Yitzhaq loved Esav who fed him with venison. The
hunter, the man of the field, is more rigorous than the simple son who dwells
in tents. Yitzhaq, who according to what we saw at parashat va’Yera
was capable of perceiving and envisioning the future, knew how much
rigor will his sons require in order to survive, and of his two sons, it was
really Esav who had of the qualities of rigor and resolve. It is
possible thus that Yitzhaq also envisioned the struggles between
the twins, in their embodiments as Judaism and Christianity, and how they
continue in fact up to our present day.
4. Yitzhaq’s
Avoidance of Going Down to Egypt
The descent of
Yitzhaq to Gerar resembles so much the deeds of his father that it seems
like a literary repetition or, at least, some trailing behind and compulsive repetition of the father’s follies. Yet there
are important differences between the two stories: When there was again a
famine in the land – recalling the famine during Abraham’s days – Yitzhak
apparently intended to “descend” to Egypt, just as his father did before him.

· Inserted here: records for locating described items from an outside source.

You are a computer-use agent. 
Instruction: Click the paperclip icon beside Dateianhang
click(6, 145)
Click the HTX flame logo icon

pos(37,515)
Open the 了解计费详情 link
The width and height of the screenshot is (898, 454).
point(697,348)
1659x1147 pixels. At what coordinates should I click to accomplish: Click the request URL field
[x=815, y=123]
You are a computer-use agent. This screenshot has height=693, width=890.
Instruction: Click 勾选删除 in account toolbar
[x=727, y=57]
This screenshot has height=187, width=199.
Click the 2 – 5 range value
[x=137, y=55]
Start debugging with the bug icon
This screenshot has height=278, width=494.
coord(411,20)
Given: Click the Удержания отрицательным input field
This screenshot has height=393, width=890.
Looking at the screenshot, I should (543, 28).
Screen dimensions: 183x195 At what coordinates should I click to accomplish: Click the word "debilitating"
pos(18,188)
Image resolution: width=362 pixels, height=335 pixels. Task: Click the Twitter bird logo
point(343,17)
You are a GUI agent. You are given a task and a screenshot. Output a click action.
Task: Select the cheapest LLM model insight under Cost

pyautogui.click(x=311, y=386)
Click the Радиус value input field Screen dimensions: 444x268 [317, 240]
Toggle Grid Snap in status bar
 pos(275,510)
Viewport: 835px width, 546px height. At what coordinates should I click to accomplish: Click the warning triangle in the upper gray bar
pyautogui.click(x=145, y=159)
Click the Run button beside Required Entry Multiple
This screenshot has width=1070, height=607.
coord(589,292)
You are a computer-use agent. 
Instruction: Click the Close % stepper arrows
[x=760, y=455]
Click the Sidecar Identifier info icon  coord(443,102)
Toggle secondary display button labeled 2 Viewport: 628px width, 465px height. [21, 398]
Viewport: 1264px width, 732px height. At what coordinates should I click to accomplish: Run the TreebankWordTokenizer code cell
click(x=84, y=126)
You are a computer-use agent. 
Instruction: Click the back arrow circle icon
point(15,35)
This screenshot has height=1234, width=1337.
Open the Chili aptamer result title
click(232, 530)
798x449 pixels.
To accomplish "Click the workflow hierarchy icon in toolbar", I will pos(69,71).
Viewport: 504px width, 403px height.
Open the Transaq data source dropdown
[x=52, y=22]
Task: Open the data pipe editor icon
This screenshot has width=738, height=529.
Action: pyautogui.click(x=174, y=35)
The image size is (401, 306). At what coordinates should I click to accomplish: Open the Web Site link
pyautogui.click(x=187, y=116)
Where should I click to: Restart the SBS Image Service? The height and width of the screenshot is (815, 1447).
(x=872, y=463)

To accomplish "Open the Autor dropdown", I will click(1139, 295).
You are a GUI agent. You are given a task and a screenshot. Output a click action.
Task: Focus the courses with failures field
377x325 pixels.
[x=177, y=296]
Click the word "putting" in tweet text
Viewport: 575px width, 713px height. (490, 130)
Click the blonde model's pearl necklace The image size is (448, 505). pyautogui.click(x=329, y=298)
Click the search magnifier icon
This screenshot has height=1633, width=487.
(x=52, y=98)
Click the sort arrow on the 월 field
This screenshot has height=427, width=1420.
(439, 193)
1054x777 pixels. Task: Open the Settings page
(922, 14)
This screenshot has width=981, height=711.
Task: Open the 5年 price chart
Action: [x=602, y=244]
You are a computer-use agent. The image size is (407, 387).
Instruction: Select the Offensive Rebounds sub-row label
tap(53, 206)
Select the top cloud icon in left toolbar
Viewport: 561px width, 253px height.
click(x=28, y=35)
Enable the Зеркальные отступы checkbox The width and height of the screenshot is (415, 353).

But the Lord-YHWH appeared to him, and commanded him “Do not go down to Egypt; live in the land of which I
shall tell you; Sojourn – gur
-in this land” (26:2-3). In this way did
the Land of Kena’an-Canaan – for Ya’aqov – to “the land in which his father had sojourned – Eretz megure
Aviv” (37:1), a place to
dwell – gur – in, even in days of danger – magor –
and fear.
Yet in a
certain manner, also Yitzhak lived in exile, even though he dwelled in
the Land of Israel. The count of the four hundred years, about which Abraham
was told “Know surely that thy seed shall be a
stranger - Ger - in a land that is not theirs, and shall serve
them; and they shall afflict them four hundred year” (Genesis
15:13) continued from the time these words were
uttered, at the covenant, namely: before Yitzhak was born, and that is
why Yitzhaq had to experience the life of the sojourner - Ger
– who dwells - gar - in the land. That is perhaps the reason that
the name of the place that he arrived to – as well as the trial he was facing –
Gerar. On the other hand, he was saved the contention with the
kingdom of Egypt. Only the selling of Joseph by his brothers would bring the
exile into full realization. It seems as if there was a need for some crime
that needed atonement, in order for the prophesied exile would be fully
realized. What is clear is that the total prohibition put on Yitzhaq, to
conduct his life only in the land, was not made over his sons. On the contrary,
the two parents would encourage Ya’aqov-Jacob to leave the Land of Kena’an
for a “root journey” in Haran.
5. Yitzhak
and Rivqah’s Adventures of in the Land of the Philistines
Let us return then to
the differences between the journey of Abraham to Gerar (and to Egypt) and Yitzhaq’s
journey.
Yitzhak
experienced it once, and not twice. 2) Rivqah was already a mother saddled with
twins when she went to the Land of the Philistines (and it is harder to hide
the motherhood than to hide the marriage). 3) A difference that was apparently
very meaningful is given in the sentence “that
Abimelech king of the Philistines looked out a window, and saw, and, behold,
Isaac-Yitzhak was sporting - metzaheq
-with Rebekah-Rivqah his wife” (26:8). This was
not just making love, but sporting in it, doing that special action of Yitzhaq,
which gives him his true name.
In Gerar,
in the Land of the Philistines, Yitzhaq was hiding again,
just as his father had done, his wife’s identity and presenting her as his
sister. But this time, the story is more tenderized – me’udan.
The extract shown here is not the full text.